---------- Information provided

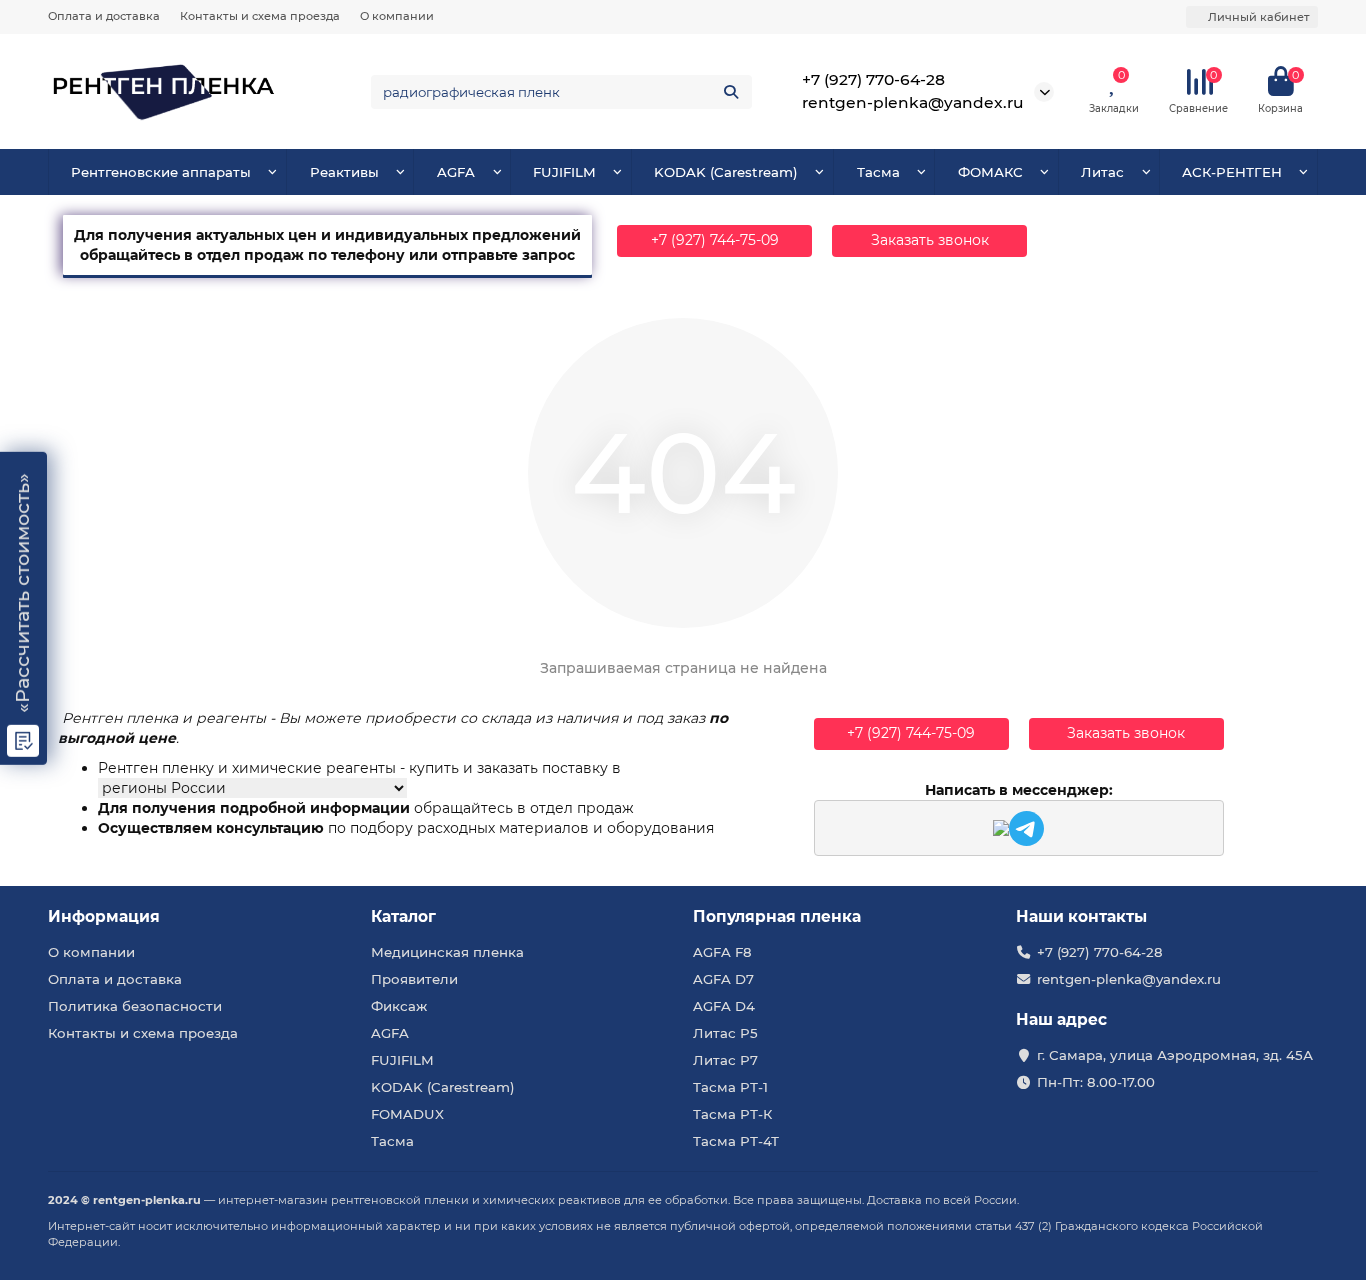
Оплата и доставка (104, 16)
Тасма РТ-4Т (736, 1141)
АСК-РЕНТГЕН (1232, 172)
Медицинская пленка (447, 952)
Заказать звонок (930, 240)
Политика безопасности (135, 1006)
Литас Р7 (725, 1060)
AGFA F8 (722, 952)
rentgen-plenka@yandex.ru (913, 102)
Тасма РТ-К (732, 1114)
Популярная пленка (777, 916)
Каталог (403, 916)
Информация (104, 916)
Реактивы (344, 172)
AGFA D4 (724, 1006)
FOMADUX (407, 1114)
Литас (1102, 172)
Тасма (878, 172)
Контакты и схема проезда (260, 16)
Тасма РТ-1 (730, 1087)
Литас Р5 (725, 1033)
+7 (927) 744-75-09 (715, 240)
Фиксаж (399, 1006)
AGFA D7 (723, 979)
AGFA (456, 172)
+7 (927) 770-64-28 (873, 79)
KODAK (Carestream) (726, 172)
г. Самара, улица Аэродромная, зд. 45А (1175, 1055)
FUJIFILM (564, 172)
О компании (397, 16)
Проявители (414, 979)
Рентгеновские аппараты (161, 172)
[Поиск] (731, 92)
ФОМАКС (990, 172)
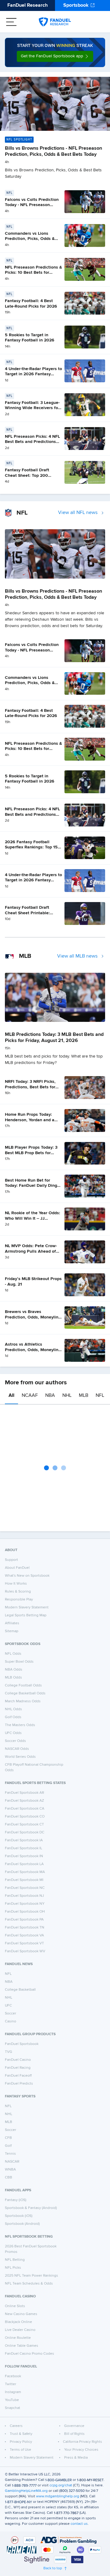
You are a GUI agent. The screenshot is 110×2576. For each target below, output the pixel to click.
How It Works (16, 1584)
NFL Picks (13, 2268)
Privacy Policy (21, 2442)
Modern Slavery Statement (27, 1607)
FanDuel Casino (18, 2060)
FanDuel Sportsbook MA (25, 1872)
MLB (83, 1395)
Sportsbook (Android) (22, 2224)
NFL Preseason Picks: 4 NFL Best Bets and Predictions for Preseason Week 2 (32, 441)
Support (11, 1560)
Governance (74, 2426)
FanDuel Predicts (19, 2083)
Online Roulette (18, 2338)
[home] (55, 22)
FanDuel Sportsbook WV (25, 1951)
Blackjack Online (18, 2322)
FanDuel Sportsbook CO (25, 1816)
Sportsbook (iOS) (18, 2216)
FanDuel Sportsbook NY (25, 1904)
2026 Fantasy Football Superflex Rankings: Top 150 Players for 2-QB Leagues (33, 847)
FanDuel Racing (18, 2068)
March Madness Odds (23, 1701)
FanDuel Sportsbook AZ (24, 1801)
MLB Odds (13, 1677)
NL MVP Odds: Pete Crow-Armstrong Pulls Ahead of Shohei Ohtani (31, 1251)
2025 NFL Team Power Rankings (31, 2276)
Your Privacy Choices (81, 2450)
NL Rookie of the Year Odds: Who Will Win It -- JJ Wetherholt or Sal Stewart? (32, 1218)
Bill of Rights (74, 2434)
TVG (8, 2052)
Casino (10, 2021)
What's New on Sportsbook (27, 1576)
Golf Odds (13, 1717)
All (11, 1395)
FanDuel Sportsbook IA (24, 1840)
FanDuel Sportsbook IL (23, 1848)
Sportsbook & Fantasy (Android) (31, 2208)
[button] (55, 56)
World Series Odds (20, 1757)
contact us (79, 2524)
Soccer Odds (15, 1741)
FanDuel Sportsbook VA (24, 1935)
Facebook (13, 2376)
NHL (67, 1395)
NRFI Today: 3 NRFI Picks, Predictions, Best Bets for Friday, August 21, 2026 (30, 1086)
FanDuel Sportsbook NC (25, 1888)
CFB (8, 2138)
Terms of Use (20, 2450)
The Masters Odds (20, 1725)
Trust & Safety (21, 2434)
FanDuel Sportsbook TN (24, 1927)
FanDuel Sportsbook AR (24, 1793)
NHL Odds (13, 1709)
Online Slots (15, 2306)
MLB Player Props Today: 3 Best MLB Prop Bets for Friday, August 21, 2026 (31, 1152)
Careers (16, 2426)
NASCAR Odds (17, 1749)
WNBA (10, 2169)
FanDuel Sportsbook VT (24, 1943)
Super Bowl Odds (19, 1662)
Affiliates (12, 1623)
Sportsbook (76, 5)
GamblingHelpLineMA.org (26, 2491)
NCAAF (30, 1395)
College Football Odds (23, 1685)
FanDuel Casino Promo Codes (29, 2354)
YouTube (12, 2400)
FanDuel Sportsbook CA (24, 1809)
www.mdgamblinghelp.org (57, 2496)
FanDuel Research (27, 5)
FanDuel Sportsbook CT (24, 1824)
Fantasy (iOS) (15, 2200)
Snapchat (12, 2408)
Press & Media (76, 2458)
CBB (8, 2177)
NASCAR (12, 2162)
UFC (8, 2005)
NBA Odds (13, 1670)
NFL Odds (13, 1654)
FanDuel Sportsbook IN (24, 1856)
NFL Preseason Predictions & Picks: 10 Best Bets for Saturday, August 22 (33, 272)
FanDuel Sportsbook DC (24, 1832)
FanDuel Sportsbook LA (24, 1864)
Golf (8, 2146)
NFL (100, 1395)
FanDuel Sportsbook (21, 2044)
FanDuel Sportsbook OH (25, 1912)
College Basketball (20, 1990)
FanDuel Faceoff (18, 2076)
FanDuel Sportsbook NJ (24, 1896)
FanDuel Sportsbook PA (24, 1919)
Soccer (10, 2013)
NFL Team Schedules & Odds (29, 2283)
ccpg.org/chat (61, 2485)
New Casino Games (21, 2314)
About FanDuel (17, 1568)
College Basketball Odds (25, 1693)
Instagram (13, 2392)
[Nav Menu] (11, 22)
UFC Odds (13, 1733)
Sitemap (11, 1631)
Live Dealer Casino (20, 2330)
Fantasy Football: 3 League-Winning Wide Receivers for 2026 (32, 408)
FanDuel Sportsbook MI (24, 1880)
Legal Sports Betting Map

--------------------

- Exercise objective:
Copy exactly the lines of the entries above from the one containing "AGFA (456, 172)" through the one containing "All (11, 1395)". Both end lines count; pictures do not.

- Solved exercise:
AGFA (456, 172)
+7 (927) 770-64-28 (873, 79)
KODAK (Carestream) (726, 172)
г. Самара, улица Аэродромная, зд. 45А (1175, 1055)
FUJIFILM (564, 172)
О компании (397, 16)
Проявители (414, 979)
Рентгеновские аппараты (161, 172)
[Поиск] (731, 92)
ФОМАКС (990, 172)
You are a GUI agent. The screenshot is 110×2576. For each target below, output the pixel to click.
How It Works (16, 1584)
NFL Picks (13, 2268)
Privacy Policy (21, 2442)
Modern Slavery Statement (27, 1607)
FanDuel Casino (18, 2060)
FanDuel Sportsbook MA (25, 1872)
MLB (83, 1395)
Sportsbook (Android) (22, 2224)
NFL Preseason Picks: 4 NFL Best Bets and Predictions for Preseason Week 2 (32, 441)
Support (11, 1560)
Governance (74, 2426)
FanDuel Predicts (19, 2083)
Online Roulette (18, 2338)
[home] (55, 22)
FanDuel Sportsbook WV (25, 1951)
Blackjack Online (18, 2322)
FanDuel Sportsbook CO (25, 1816)
Sportsbook (iOS) (18, 2216)
FanDuel Sportsbook NY (25, 1904)
2026 Fantasy Football Superflex Rankings: Top 150 Players for 2-QB Leagues (33, 847)
FanDuel Racing (18, 2068)
March Madness Odds (23, 1701)
FanDuel Sportsbook AZ (24, 1801)
MLB Odds (13, 1677)
NL MVP Odds: Pete Crow-Armstrong Pulls Ahead of Shohei Ohtani (31, 1251)
2025 NFL Team Power Rankings (31, 2276)
Your Privacy Choices (81, 2450)
NL Rookie of the Year Odds: Who Will Win It -- JJ Wetherholt or Sal Stewart? (32, 1218)
Bill of Rights (74, 2434)
TVG (8, 2052)
Casino (10, 2021)
What's New on Sportsbook (27, 1576)
Golf Odds (13, 1717)
All (11, 1395)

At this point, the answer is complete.